■ RECORDS ■

-------

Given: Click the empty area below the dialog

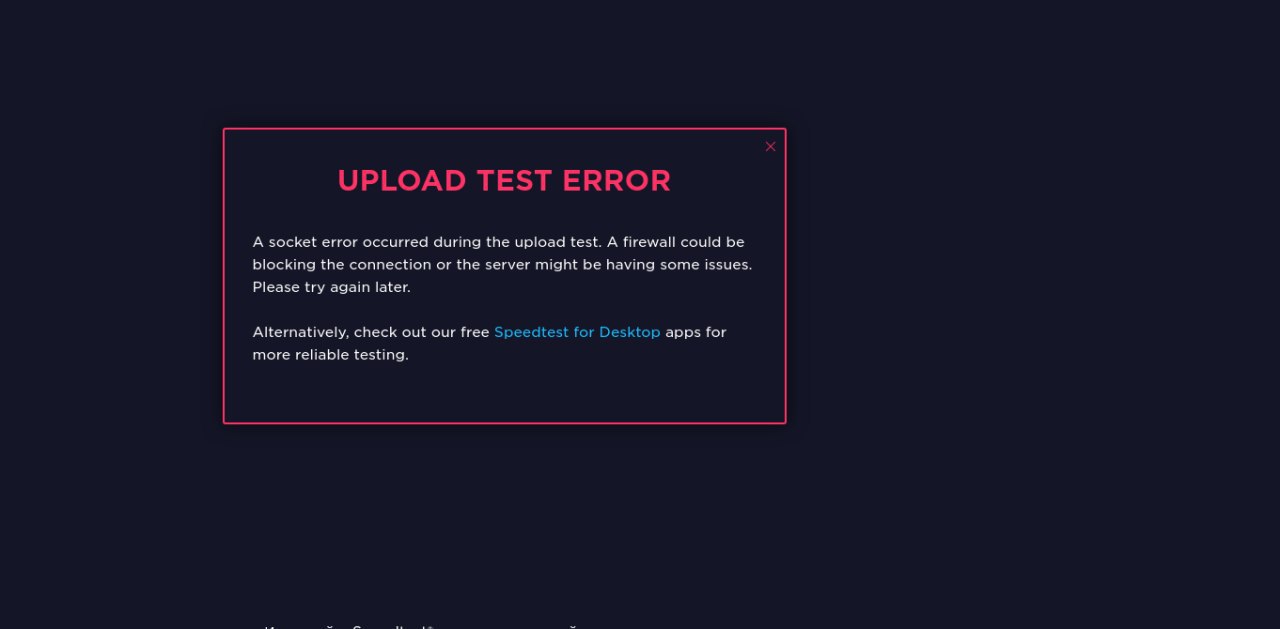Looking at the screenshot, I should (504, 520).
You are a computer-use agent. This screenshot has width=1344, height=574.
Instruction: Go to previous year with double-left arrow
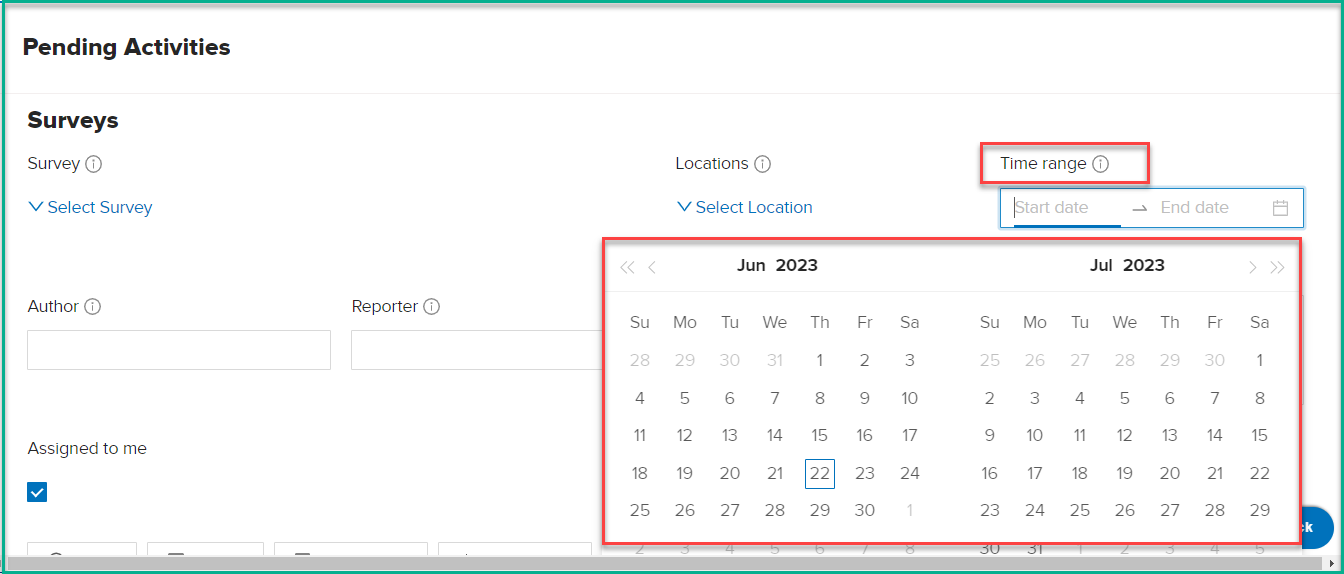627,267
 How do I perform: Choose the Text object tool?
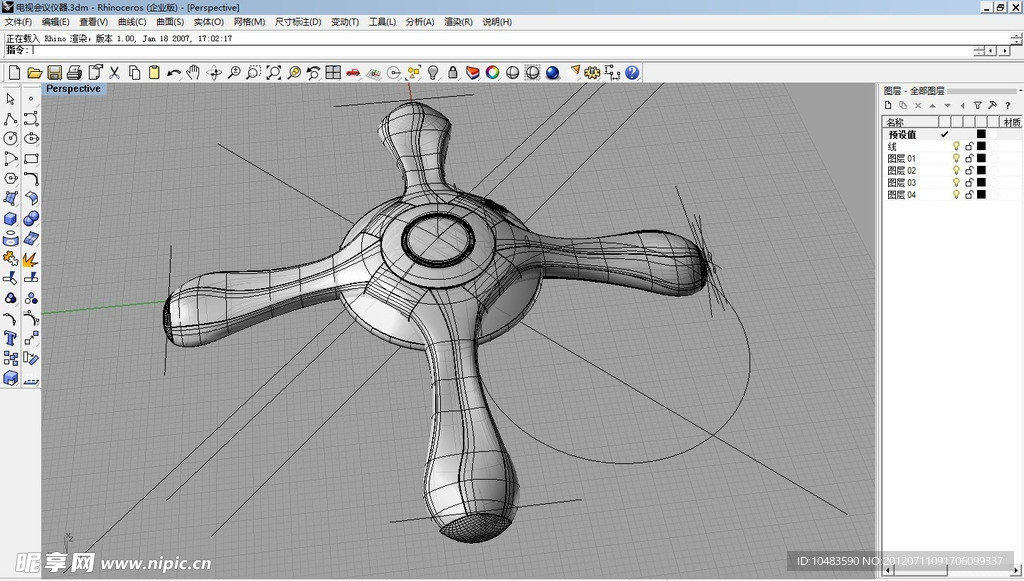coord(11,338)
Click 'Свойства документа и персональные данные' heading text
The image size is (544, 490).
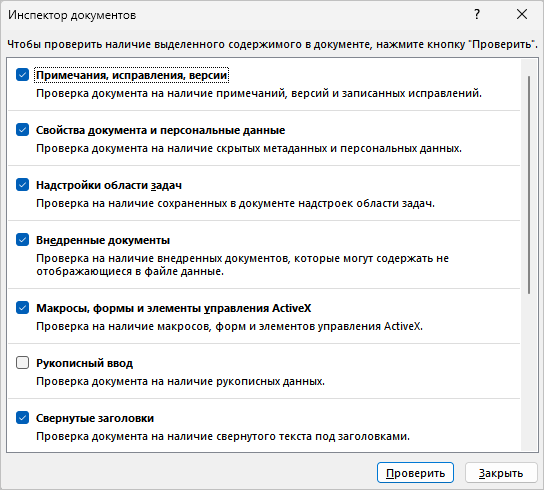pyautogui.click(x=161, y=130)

-------

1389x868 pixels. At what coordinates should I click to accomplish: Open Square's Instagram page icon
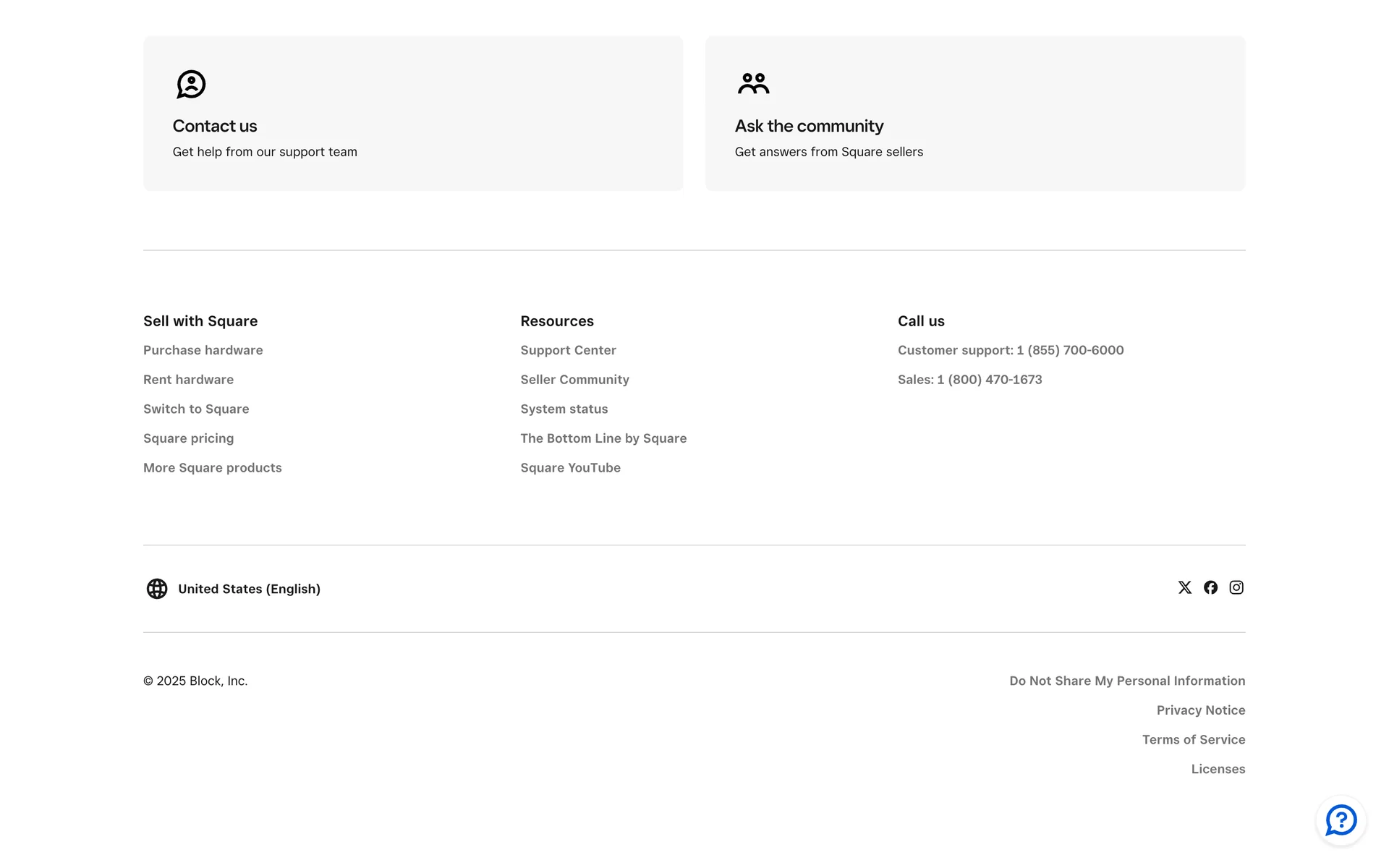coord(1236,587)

-------

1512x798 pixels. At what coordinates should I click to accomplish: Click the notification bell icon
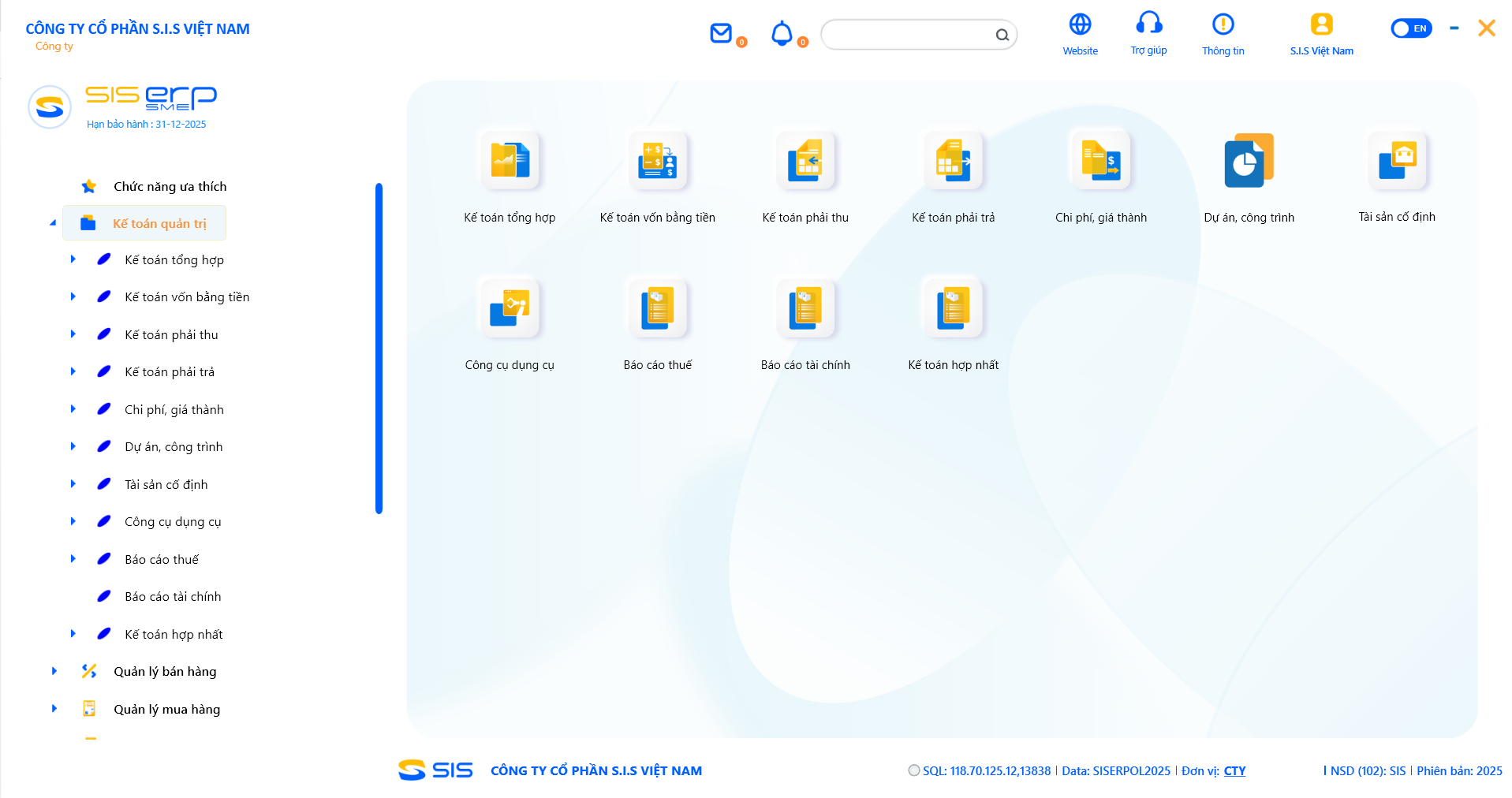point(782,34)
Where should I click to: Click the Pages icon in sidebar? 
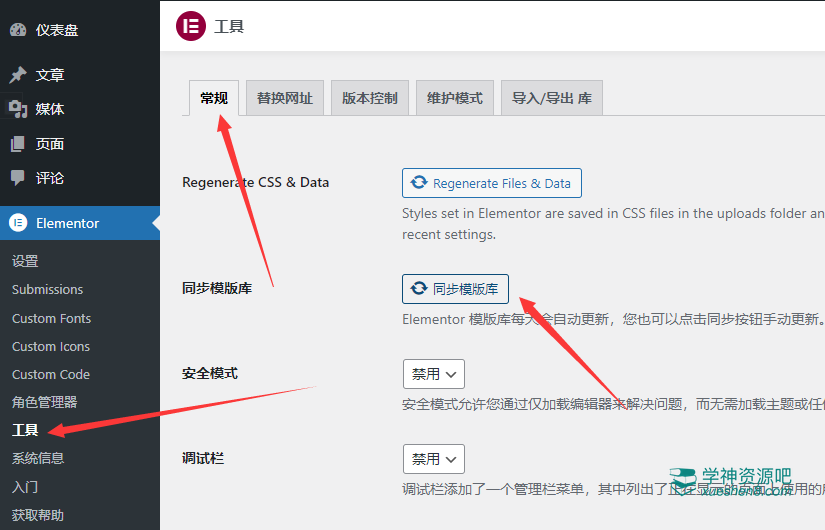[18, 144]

-------

■ GOAL OF THE EXERCISE ■
In the entries above, find the line containing "Given: Click the empty area below the dialog" and the line containing "Click 'Свойства документа"; give again exactly those two lines and every line between them, minus the pictures.

■ ANSWER TO THIS EXERCISE ■
Given: Click the empty area below the dialog

Looking at the screenshot, I should (504, 520).
You are a computer-use agent. This screenshot has width=1344, height=574.
Instruction: Go to previous year with double-left arrow
627,267
 How do I perform: Choose the Text object tool?
coord(11,338)
Click 'Свойства документа и персональные данные' heading text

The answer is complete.